While Xi is the general secretary of the Communist Party, he must share power with the rest of the Politburo Standing Committee, not all of whom are loyal. Advancing his goals often means employing nuanced, indirect means.

After Xi came to power, municipal People’s Congresses in the provinces of Hunan and Sichuan had been implicated for electoral fraud, and were heavily criticized in state media as a challenge to the Communist Party system.

In theory, the NPC is the state lawmaking agency, but in practice it only serves to validate decisions by the Communist Party.
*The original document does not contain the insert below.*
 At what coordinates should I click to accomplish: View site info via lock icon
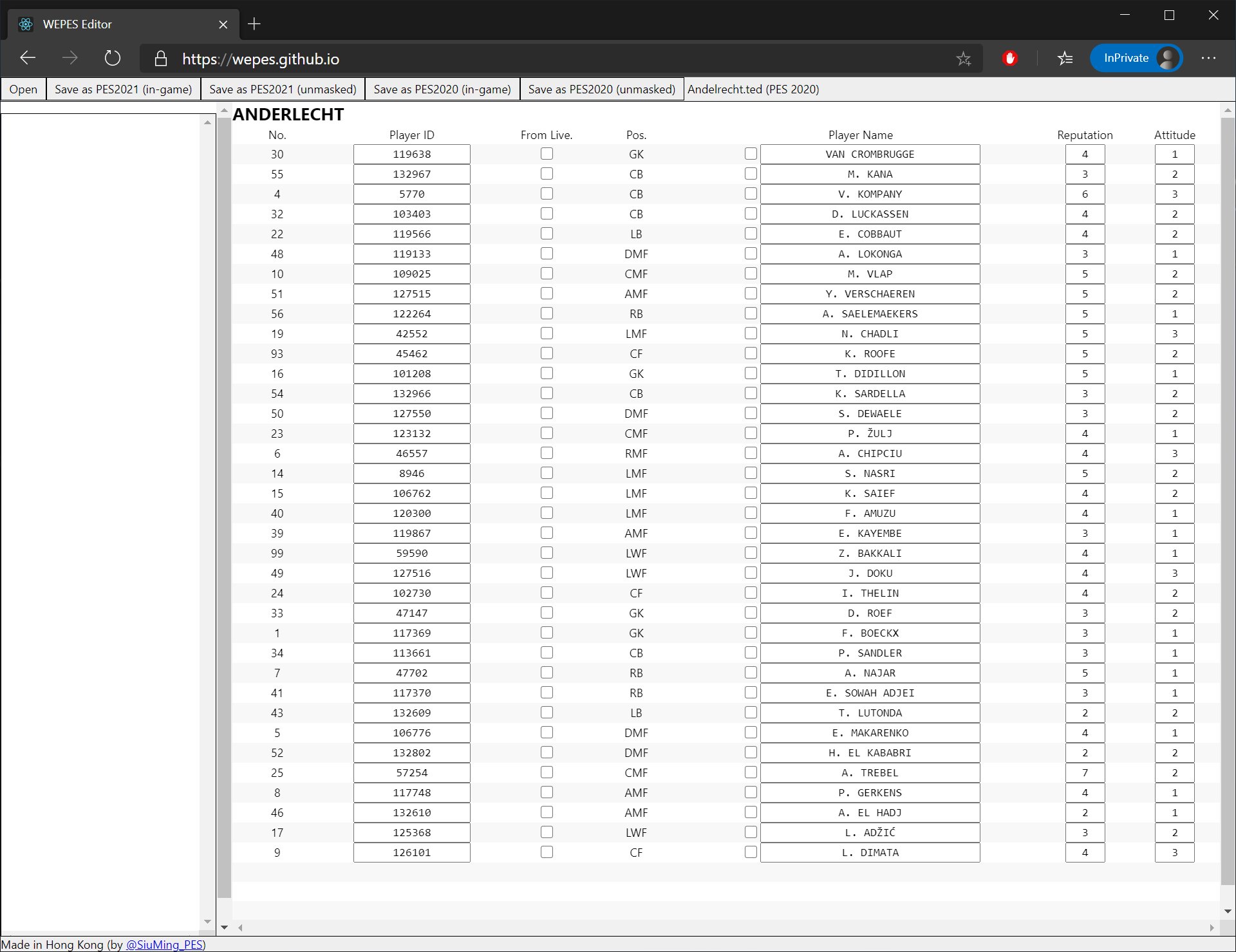(x=161, y=59)
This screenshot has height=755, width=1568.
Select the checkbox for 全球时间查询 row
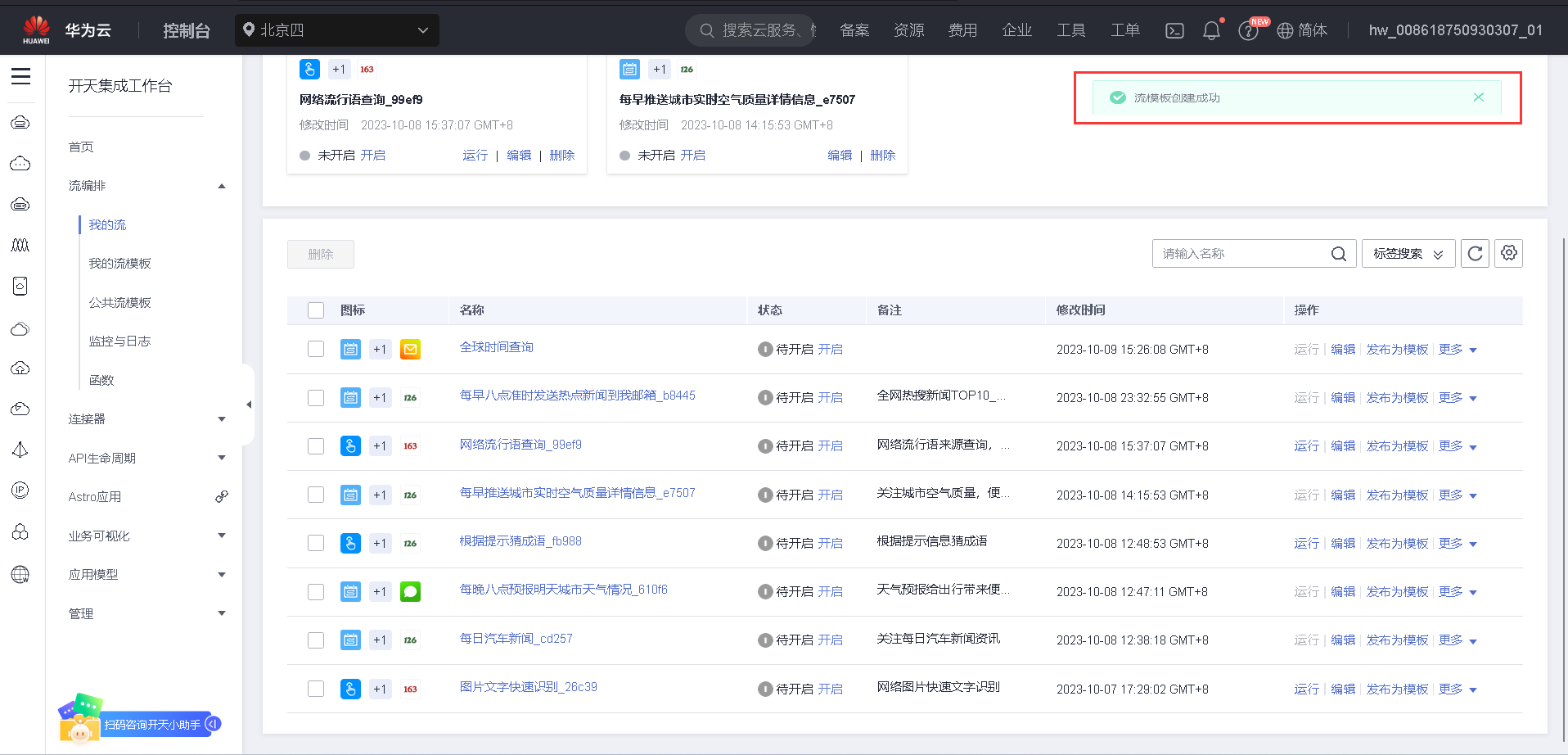(316, 348)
For example, of over 2,000 delegates, all but three voted for Xi Jinping’s ascendancy from previous leader Hu Jintao, as the decision had already been decided before the 18th Party Congress that was held in 2012. 

Zhang Dejiang’s hold on the national legislature could endanger or negative influence Xi’s preferred lineup in the 19th Party Congress.

By allowing the anti-corruption campaign to expand to provincial and national lawmakers, Xi’s administration lays the foundations for a potential case against Zhang.

This is particularly poignant in light of the Communist Party’s so-called “Accountability Ordinances” that were promulgated this summer and hold the heads of Party organizations responsible for the misdeeds of their subordinates.

In the Liaoning scandal, provincial People’s Congress standing committee vice-chair Li Feng was ensnared by the ordinances and removed from his posts on Sept. 17, according to the state-run People’s Daily web edition.

Tandem Developments

Zhang rose to prominence in the 2000s, and, according to retired Chinese military propagandist Xin Ziling, is affiliated with former Party leader Jiang Zemin, as are fellow Politburo Standing Committee members Liu Yunshan and Zhang Gaoli (no relation of Zhang Dejiang).

The 90-year-old Jiang, for his part, has not held public office for over a decade, but numerous officials who made their careers under him continued to support his policies and benefit from his patronage. This unofficial faction has come under heavy blows from Xi Jinping’s anti-corruption campaign.

Those disciplined include dozens of provincial-level leaders and a handful of national-level officials, many of whom have connections to Jiang Zemin. Not even Politburo members are exempt: Zhou Yongkang, a Standing Committee member who headed an extralegal Party group set up by Jiang in 1999 to persecute Falun Gong, then had his powers extended to cover the entire Chinese police and legal apparatus, was put under investigation in 2014. He was sentenced to life in prison the following year.

The blows to the People’s Congress and by association Zhang Dejiang are not the only recent events that have broken usual Party convention.

On July 26, Xi chaired a Politburo meeting in which the agenda for the 6th Plenary Session of the 18th Central Committee of the Chinese Communist Party was decided months earlier than has been normal procedure. According to the Party-controlled news agency Xinhua, the agenda will focus on the “major issue of strictly governing the Party,” and the updating of two existing Party regulations on cadre discipline

The plenum is expected to be held in October, and its agenda is typically unveiled ten days in advance.

Frank Fang contributed to this article.